Same-store sales fell 6% in the fourth quarter ended Dec. 31, parent company CEC Entertainment said on Tuesday. And total revenues declined $10.6 million, or 5%, to $196.7 million.
The company blamed a handful of issues for the sales weakness, including a shift in the company’s credit card system last year, which executives said turned off some customers.
But they also said that growing competition from “bounce houses and trampoline parks” drained some customers, particularly birthday parties, in a number of the chain’s markets. Those kid-focused destinations have become more prevalent in recent years, moving into cheap real estate left by closed retailers and restaurants.
“We’re aware that cheap real estate for many bounce houses and trampoline parks has led to the quick entrance of new kid entertainment centers,” CEO Tom Leverton said on a conference call Wednesday.
CEC is cutting costs to offset lower revenues, including a corporate reorganization to reduce the number of operating regions, which could save $3 million a year.
Leverton said the company is testing “impactful” efforts to “combat increased competition.” CEC, which owns 605-unit Chuck E. Cheese’s and 149-unit Peter Piper Pizza, is remodeling locations, adding new birthday packages and promoting a new loyalty program.
The company hired a new chief marketing and concept officer last month in Ashley Zickefoose.
But it is also testing a new form of games payment, one that would abandon the point system—which itself replaced the tokens long common at Chuck E. Cheese’s locations—with a time-based system offering unlimited games for set periods.
The company is testing time-based play in 40 markets. “It’s proven very popular with guests,” Leverton said, adding that Chuck E. Cheese’s plans to expand that test in another 26 stores by next week.
The company has also been making software patches at its locations to fix problems that came up with its switch of credit card technology to a chip-and-PIN system, which led to a “significant disruption,” Leverton said.
The new system would sometimes mistakenly deny credit cards, which would frustrate customers, who turned and walked out.
“If the system rejected the card two or three times and the guest was maybe credit sensitive, that is a negative experience,” Leverton said. “They would leave with their kid in tow. That’s a big deal. We need to overcome that negative experience.”

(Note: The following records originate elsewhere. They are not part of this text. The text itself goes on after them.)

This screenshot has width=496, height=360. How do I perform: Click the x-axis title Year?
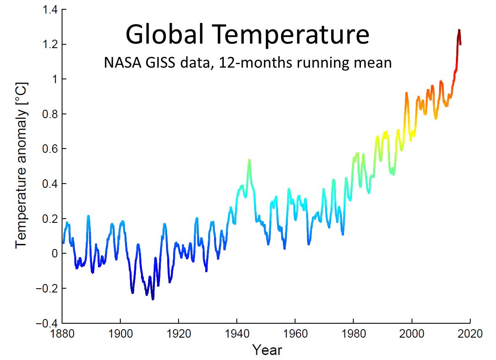click(x=267, y=350)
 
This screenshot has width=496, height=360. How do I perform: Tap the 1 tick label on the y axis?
click(x=54, y=79)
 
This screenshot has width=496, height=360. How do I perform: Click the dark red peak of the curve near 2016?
click(x=459, y=30)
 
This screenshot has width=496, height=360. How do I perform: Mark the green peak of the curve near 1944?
click(x=249, y=160)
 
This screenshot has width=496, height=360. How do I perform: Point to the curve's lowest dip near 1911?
click(x=153, y=299)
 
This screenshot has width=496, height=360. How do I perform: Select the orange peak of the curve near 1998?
click(x=406, y=93)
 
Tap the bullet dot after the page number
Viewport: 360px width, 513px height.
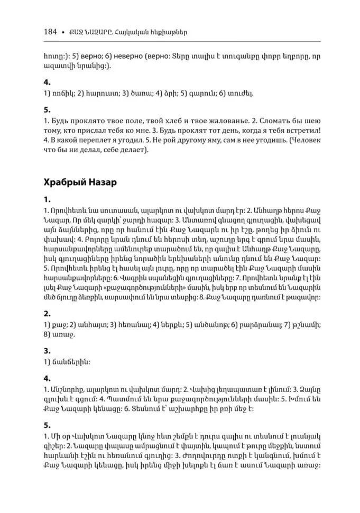(63, 32)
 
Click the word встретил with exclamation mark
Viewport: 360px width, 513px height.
(303, 132)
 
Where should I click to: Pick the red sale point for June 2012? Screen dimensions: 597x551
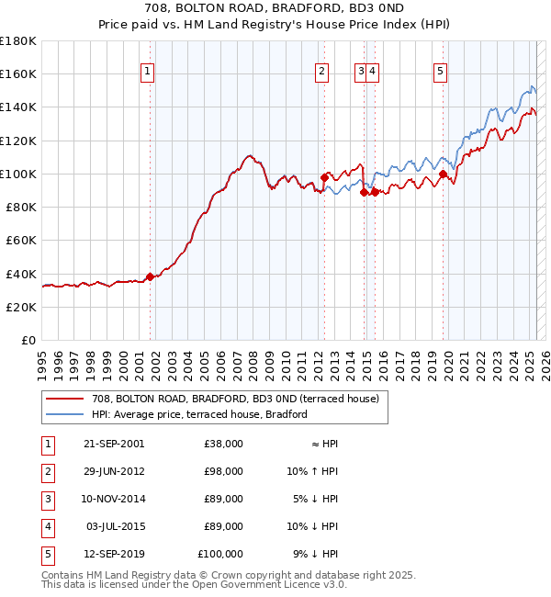pyautogui.click(x=324, y=176)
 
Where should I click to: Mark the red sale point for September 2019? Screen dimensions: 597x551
pyautogui.click(x=443, y=174)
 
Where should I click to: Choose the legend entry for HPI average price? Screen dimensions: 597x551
pyautogui.click(x=198, y=414)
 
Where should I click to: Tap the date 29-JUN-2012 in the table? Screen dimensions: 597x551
pyautogui.click(x=113, y=471)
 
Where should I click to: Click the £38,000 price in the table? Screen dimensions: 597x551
pyautogui.click(x=223, y=444)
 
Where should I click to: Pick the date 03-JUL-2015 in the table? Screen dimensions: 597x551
pyautogui.click(x=114, y=526)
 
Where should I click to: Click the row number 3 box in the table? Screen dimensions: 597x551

But Leverton insists those customers will come back.
“The customers will come back again,” he said. “Chuck E. Cheese is an iconic destination. I think parents have an obligation to bring their kids in.”
“It was just overcoming that negative experience,” he added.

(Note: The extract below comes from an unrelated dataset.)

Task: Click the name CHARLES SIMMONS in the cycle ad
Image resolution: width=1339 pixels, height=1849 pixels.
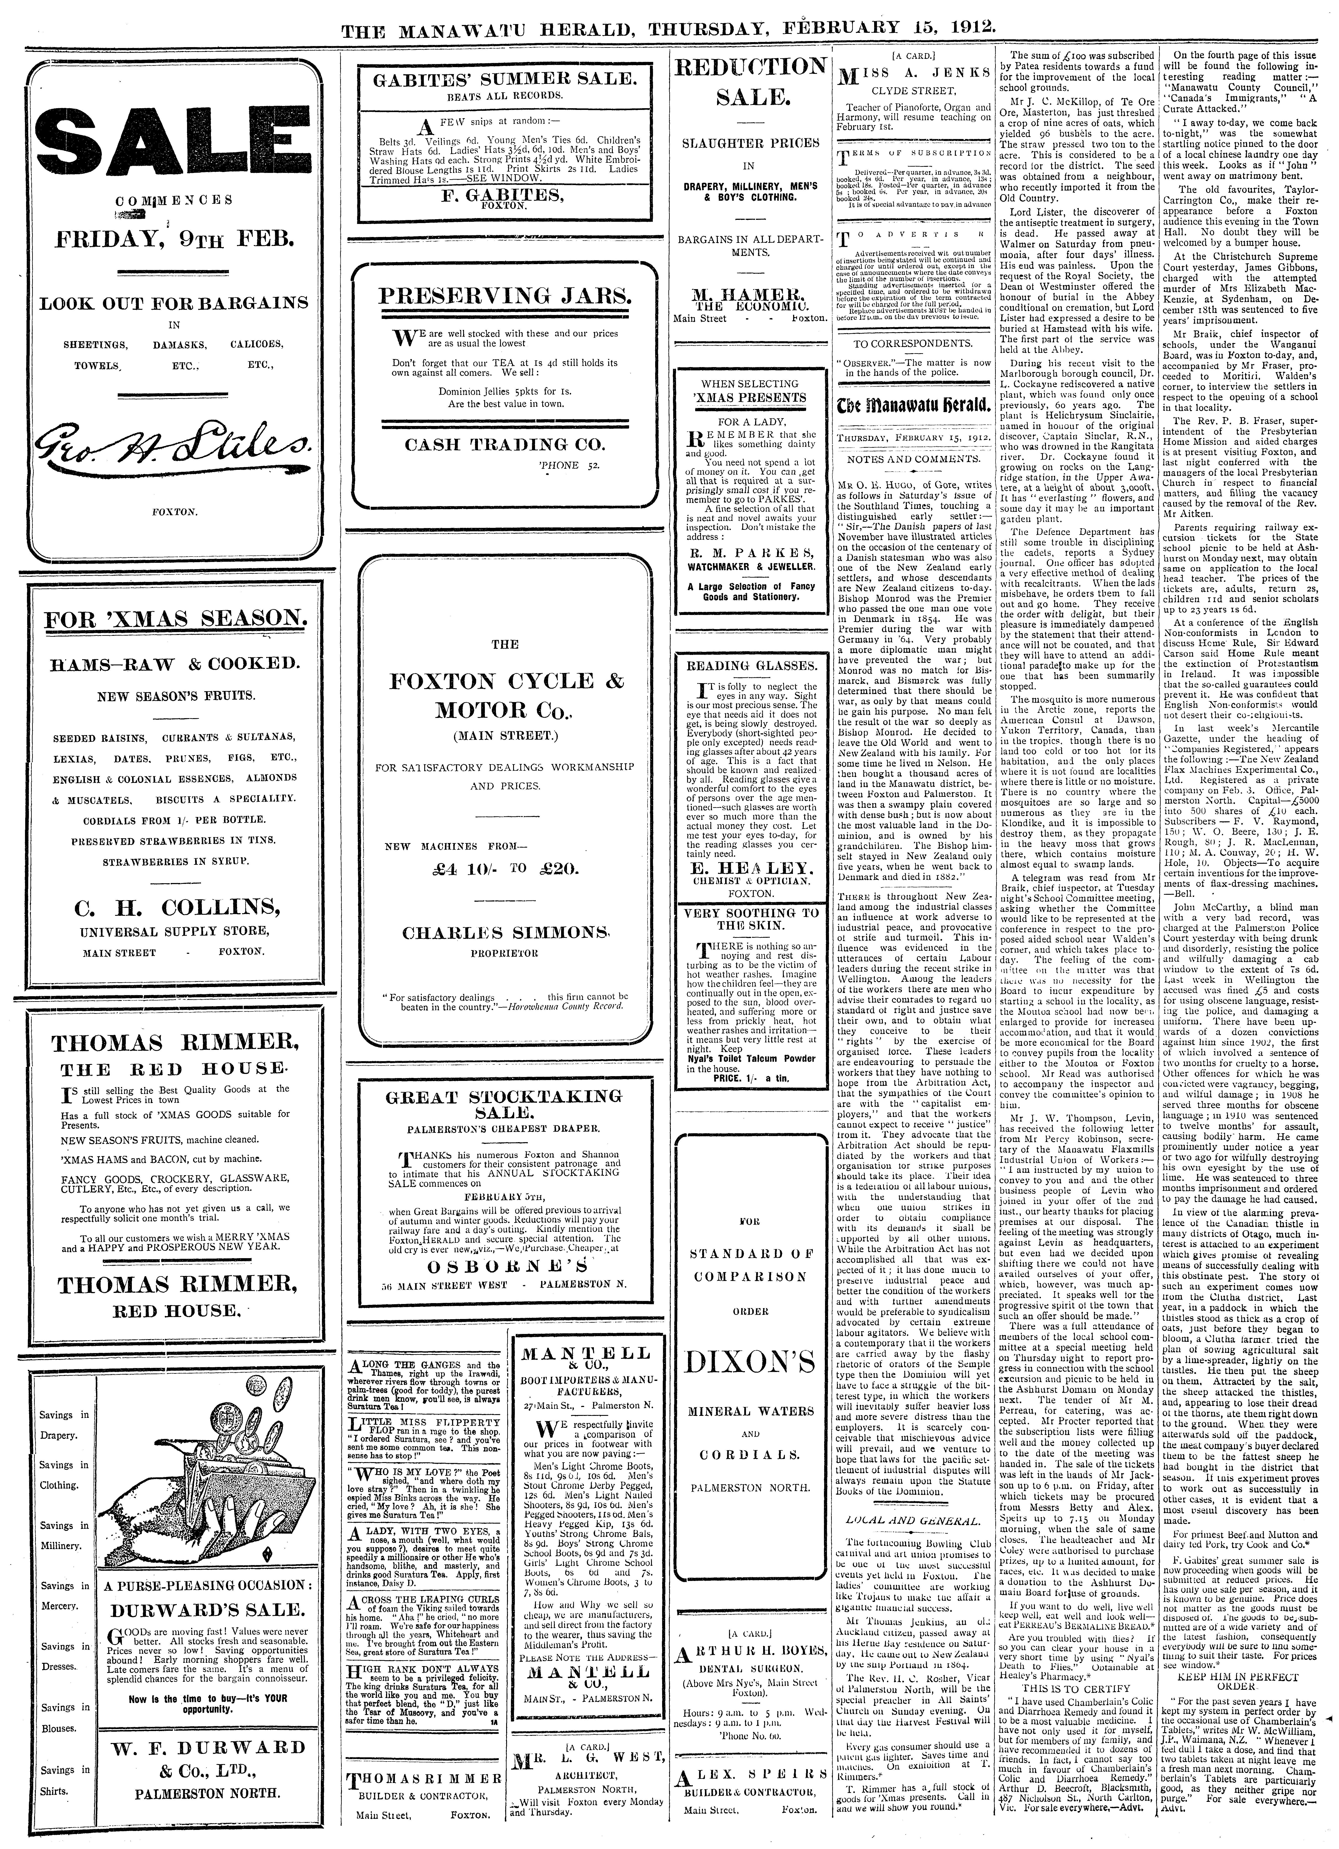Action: click(505, 932)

And Leverton believes that Chuck E. Cheese’s is in a “very good spot” relative to growing competition in the kids entertainment space.
He said the problem tends to be in specific markets, notably small towns, where a new kids entertainment location opens up near a Chuck E. Cheese’s unit.

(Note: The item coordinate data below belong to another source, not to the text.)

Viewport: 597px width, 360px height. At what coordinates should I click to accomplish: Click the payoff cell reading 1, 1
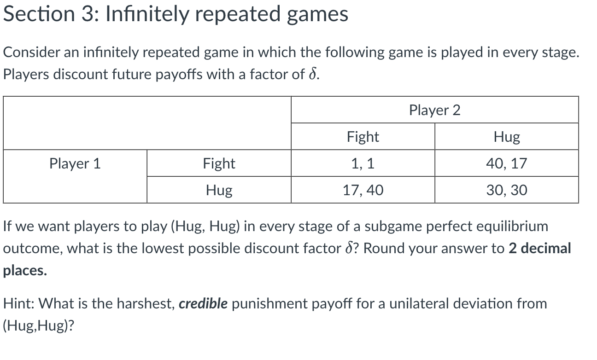tap(363, 163)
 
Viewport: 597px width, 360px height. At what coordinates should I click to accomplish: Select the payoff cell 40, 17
tap(506, 163)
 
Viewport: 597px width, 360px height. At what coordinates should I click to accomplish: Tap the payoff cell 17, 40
tap(363, 190)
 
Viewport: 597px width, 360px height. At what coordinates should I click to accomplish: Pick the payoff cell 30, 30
tap(506, 190)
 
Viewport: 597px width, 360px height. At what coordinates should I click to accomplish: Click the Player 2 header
tap(434, 110)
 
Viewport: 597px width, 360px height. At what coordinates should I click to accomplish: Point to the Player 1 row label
tap(75, 163)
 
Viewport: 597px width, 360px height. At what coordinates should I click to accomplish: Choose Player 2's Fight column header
tap(363, 137)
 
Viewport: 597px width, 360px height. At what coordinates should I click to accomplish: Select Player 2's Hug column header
tap(506, 137)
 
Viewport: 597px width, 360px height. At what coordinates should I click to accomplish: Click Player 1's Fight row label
tap(219, 163)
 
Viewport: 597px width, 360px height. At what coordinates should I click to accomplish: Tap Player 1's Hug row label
tap(219, 190)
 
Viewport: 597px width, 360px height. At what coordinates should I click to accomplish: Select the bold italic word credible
tap(203, 304)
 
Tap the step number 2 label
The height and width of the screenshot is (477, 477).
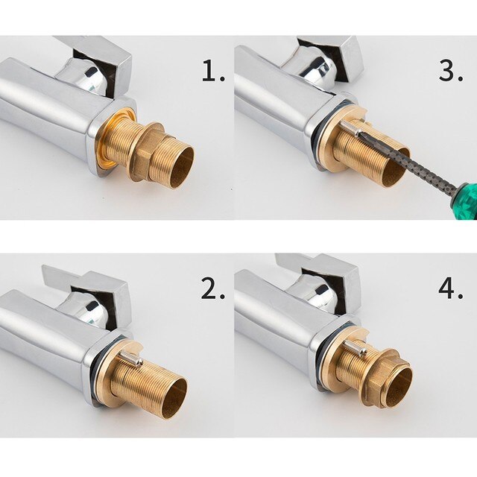click(212, 289)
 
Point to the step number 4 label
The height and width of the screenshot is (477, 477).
click(450, 289)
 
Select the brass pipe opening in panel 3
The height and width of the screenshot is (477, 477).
click(394, 176)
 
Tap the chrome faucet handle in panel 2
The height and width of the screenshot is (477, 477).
click(89, 287)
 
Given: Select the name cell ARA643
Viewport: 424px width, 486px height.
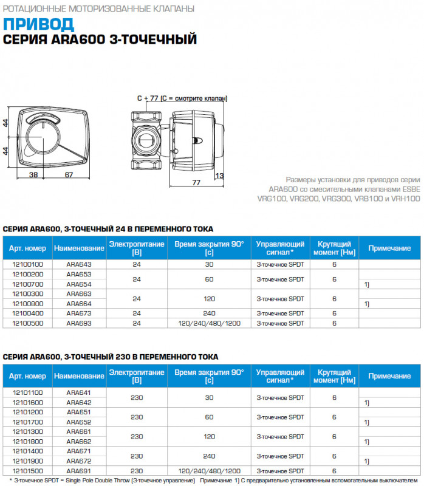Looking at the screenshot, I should [78, 264].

“It varies very much locally,” he said. “When you have a small town, and if there’s a Chuck E. Cheese there and maybe a pizza restaurant, a Chick-fil-A or a McDonald’s, and then a new bounce house opens up across the street, you can see it very dramatically, really on the birthday side of the business.”
“These things come in swells,” he added. “There are a lot of mom and pops. We see the swell and then the downswell afterward.”
Leverton expects volatility to continue as these concepts come and go in specific markets, but he believes that, as a 40-year-old brand, Chuck E. Cheese’s has the wherewithal to handle the competition.
“They can come in and make some money from time to time and then they pop out of business,” Leverton said. “It’s a lot of volatility. But we think that volatility speaks to the staying power of Chuck E. Cheese.”